Interview de Me NOEL paru dans la Tribune le 24 février 2009. Kevin Colvin est la première victime sociale de Facebook. Ce jeune britannique s’est absenté de son bureau et a donné à son employeur, l’Anglo Irisk Bank, un faux motif d’absence, une urgence familiale. Las, une photo, publiée sur son profil Facebook, le montre, déguisé en fée à une soirée Halloween.
Et cette photo est admirée par son patron. La supercherie, dévoilée, trouve sa sanction : Kevin est licencié. Une telle histoire peut-elle se dérouler en France ? Réponse par Maître Christophe Noël, Avocat au barreau de Paris, spécialiste en droit du travail.
Latribune.fr : Quels sont les droits des salariés sur Internet ?
Christophe Noël : Les écrits et les photos diffusés sur les réseaux sociaux du Web relèvent de la protection de la vie privée du salarié, qui constitue une liberté fondamentale. Cette protection impose, en principe, à l’employeur de ne prendre aucune sanction contre un salarié pour une cause tirée de sa vie privée.
Cette liberté fondamentale du salarié n’a-t-elle pas des limites ?
Il y a deux grands principes, à savoir la protection de la vie privée (l’article 9 du code civil) et la protection de la correspondance privée. Mais il y a deux exceptions. Cette protection s’arrête lorsque les propos d’un salarié causent un trouble manifeste à l’entreprise et lorsque la correspondance n’est plus privée, car elle est diffusée.
Et c’est là le danger potentiel des réseaux sociaux ?
Les réseaux sociaux tels Facebook sont un lieu privé ouvert au public. Car l’accès aux informations personnelles des participants est en principe restreint. Les écrits diffusés sur un réseau communautaire sont à mon sens, privés s’ils visent des personnes liées entre elles par une telle communauté d’intérêts. Mais toutes les informations qui vous concernent peuvent être utilisées et diffusées à votre insu par vos contacts et vos amis d’amis.
Quels textes de loi vont s’appliquer en cas de propos injurieux sur son profil Facebook ?
Le droit de l’information s’appliquera, avec la répression civile et pénale habituelle de la diffamation, de l’injure, de l’atteinte au respect du droit à la vie privée, ou encore de la contrefaçon. Le droit du travail s’applique aussi si les propos diffusés sont de nature à créer, compte tenu de la nature des fonctions des salariés et de la finalité propre de l’entreprise, un trouble objectif caractérisé au sein de l’entreprise. Le pouvoir de sanction de l’employeur est alors légitime.
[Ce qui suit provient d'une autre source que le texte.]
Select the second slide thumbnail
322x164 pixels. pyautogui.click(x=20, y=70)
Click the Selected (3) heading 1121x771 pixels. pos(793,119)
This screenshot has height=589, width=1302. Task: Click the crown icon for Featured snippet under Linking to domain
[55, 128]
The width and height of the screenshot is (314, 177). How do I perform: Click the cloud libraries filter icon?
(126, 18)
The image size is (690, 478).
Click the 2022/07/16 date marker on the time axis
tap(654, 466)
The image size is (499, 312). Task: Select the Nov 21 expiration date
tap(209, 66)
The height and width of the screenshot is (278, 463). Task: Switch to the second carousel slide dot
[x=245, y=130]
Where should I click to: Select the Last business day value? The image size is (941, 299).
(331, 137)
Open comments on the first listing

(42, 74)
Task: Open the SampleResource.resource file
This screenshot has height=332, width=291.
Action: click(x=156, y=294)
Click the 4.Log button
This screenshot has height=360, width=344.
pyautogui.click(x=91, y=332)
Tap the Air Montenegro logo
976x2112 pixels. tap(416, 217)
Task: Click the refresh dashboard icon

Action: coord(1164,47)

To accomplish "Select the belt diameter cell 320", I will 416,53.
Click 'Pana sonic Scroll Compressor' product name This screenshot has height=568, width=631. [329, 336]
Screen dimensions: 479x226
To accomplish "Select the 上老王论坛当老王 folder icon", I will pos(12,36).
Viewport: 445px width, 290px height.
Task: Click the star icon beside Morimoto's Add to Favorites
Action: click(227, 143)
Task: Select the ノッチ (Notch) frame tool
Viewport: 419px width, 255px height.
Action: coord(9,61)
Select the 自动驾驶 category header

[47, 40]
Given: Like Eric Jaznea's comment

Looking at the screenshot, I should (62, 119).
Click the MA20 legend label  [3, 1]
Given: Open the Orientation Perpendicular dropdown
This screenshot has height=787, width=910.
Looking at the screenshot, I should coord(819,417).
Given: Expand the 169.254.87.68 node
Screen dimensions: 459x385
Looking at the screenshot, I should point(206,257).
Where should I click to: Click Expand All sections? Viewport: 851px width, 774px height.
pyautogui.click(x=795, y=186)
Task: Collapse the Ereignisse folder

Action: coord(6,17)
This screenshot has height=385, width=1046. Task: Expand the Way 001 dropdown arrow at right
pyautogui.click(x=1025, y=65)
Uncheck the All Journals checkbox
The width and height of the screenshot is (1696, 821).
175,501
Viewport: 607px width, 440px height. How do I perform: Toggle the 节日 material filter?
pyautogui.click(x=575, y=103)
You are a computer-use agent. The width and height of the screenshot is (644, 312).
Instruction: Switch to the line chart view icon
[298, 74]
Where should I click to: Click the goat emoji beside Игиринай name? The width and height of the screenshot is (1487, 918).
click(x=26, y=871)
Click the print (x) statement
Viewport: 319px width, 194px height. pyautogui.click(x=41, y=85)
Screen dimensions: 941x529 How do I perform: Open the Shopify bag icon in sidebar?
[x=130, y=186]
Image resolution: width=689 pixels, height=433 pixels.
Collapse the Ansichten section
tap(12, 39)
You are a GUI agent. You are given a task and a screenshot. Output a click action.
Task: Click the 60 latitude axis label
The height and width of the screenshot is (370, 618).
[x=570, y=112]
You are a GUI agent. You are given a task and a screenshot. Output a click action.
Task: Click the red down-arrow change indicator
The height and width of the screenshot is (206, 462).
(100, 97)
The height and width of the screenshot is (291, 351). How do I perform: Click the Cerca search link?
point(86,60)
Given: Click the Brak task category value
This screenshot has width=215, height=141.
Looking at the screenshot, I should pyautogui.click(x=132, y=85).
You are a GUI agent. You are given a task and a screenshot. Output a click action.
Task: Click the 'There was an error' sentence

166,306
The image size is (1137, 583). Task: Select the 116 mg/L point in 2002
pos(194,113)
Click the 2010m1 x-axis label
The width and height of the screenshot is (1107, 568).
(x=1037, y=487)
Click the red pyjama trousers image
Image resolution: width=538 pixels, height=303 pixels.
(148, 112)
Deux droits s’affrontent alors ?
Deux droits s’affrontent, celui du salarié qui a le droit de s’exprimer et celui de l’employeur qui a le droit de sanctionner. Les salariés bénéficient d’un droit de s’exprimer « sur le contenu, les conditions d’exercice et l’organisation de leur travail » en vertu de l’article L. 2281-1 du code du travail. Ce droit d’expression peut parfaitement s’exercer en dehors de l’entreprise, sur un réseau communautaire par exemple.
Dans quel cas l’employeur peut sanctionner ?
L’employeur pourrait se servir de la correspondance privée d’un salarié pour le licencier, si le contenu du message a été révélé par l’un des destinataires qui s’en est plaint à l’employeur et qu’il y a trouble manifeste pour l’entreprise.
Y a-t-il des cas de jurisprudence en France avec Facebook ?
Il n’existe pas de jugement définitif pour les réseaux sociaux, contrairement aux blogs et aux forums. Le phénomène de Facebook est récent en France. Le cas de l’anglais Kevin Colvin est à mon sens très discutable, car l’employeur a porté atteinte à la vie privée du jeune homme. Certes, le salarié a menti à son employeur, mais pour le droit français, il n’a pas créé de « trouble manifeste » au sein de son entreprise.
Jusqu’où pourrait aller l’employeur ?
Il n’existe pas de texte spécifique en droit du travail qui encadre la surveillance des salariés. C’est la jurisprudence qui fixe les règles à respecter, en rappelant que l’employeur a le droit de surveiller ses salariés dans l’entreprise à la condition de ne jamais porter atteinte à leur vie personnelle.